From the time I initially wrote this post in 2010, I asked another friend Bee about Pat's report of milkweed along the railroad tracks here in town.  While Bee was a student up at Stanford studying plants, she would often ride the train home.  However, she didn't live here in town and would be picked up for the short ride down to the Highlands.  She claims there never was any milkweed.  She's also 15 years younger than Pat, so it could be a timing thing if the City had already started weeding.  Then, Vern Yadon, our local botanist of piperia-naming fame, told me he doesn't believe milkweed can even grow on the Peninsula because of the climate.  It's often loudly proclaimed that Pacific Grove does not have monarchs here year-round (I'm not sure why, maybe to boost the specialness of the overwintering tourism?), but this post is evidence to refute popular knowledge.  With all my butterfly activities this year, I specifically noted seeing monarchs flying past my living room window in July, August and just yesterday.  So, I'm telling you, there's gotta be milkweed somewhere near.  It just hasn't been found, yet.

pss 10/25/14 - I originally, and quite ignorantly, included a bit about tagging by the Ventana Wildlife Society, mainly because of my tagging experience in Ohio.  They don't tag!  They do an annual Thanksgiving Count.  Ha!  That was a gross error on my part.  Also, I discovered a friend of ours has non-native milkweed growing in her yard.  She said she got the seeds at the local natural history museum, and she had plenty of monarch caterpillars this year.  According to the package, the seeds should not be planted within a mile of the Sanctuary.  There you go.

planted gull

Sometimes, I just want to post a picture without having to look up stuff.

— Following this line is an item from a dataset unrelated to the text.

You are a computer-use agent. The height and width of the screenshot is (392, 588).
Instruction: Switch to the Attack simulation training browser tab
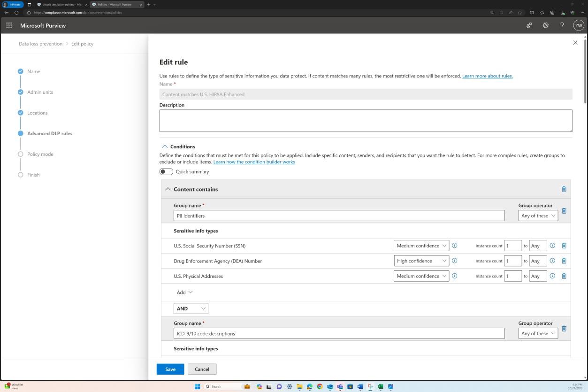click(x=61, y=4)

This gull gave me a good laugh today. I wondered if it had made a nest in this planter behind the historical Doc Ricketts lab on Cannery Row.

west coast lady ~ 06/27/10 ~ Rec Trail

west coast lady
Vanessa annabella

This "lady" was defending its territory (or was it flirting?) with the red admiral shown below in a frenetic butterfly swirl and chase. The red admiral was definitely the aggressor in this encounter. Shapiro states the two species can hybridize. To see what this hybrid V. atlanta var. edwardsi looks like check out

red admiral ~ 06/27/10 ~ Rec Trail

red admiral
Vanessa atalanta

The flash went off for the first photograph and I kinda like the result. If all I had was that pic, I'd have a hard time identifying this butterfly. Usually at rest, red admirals show much more of the underside of their forewing with distinctive red, blue, and white stripes (a little early for the 4th of July). Click on the common name above to see what I mean. From the topside, the red stripes makes it obvious which butterfly this is. Red admirals are quite common around here and are indeed common around the world. Like buckeyes, they like to sun themselves in the afternoon on dirty paths, which doesn't make for a pretty backdrop.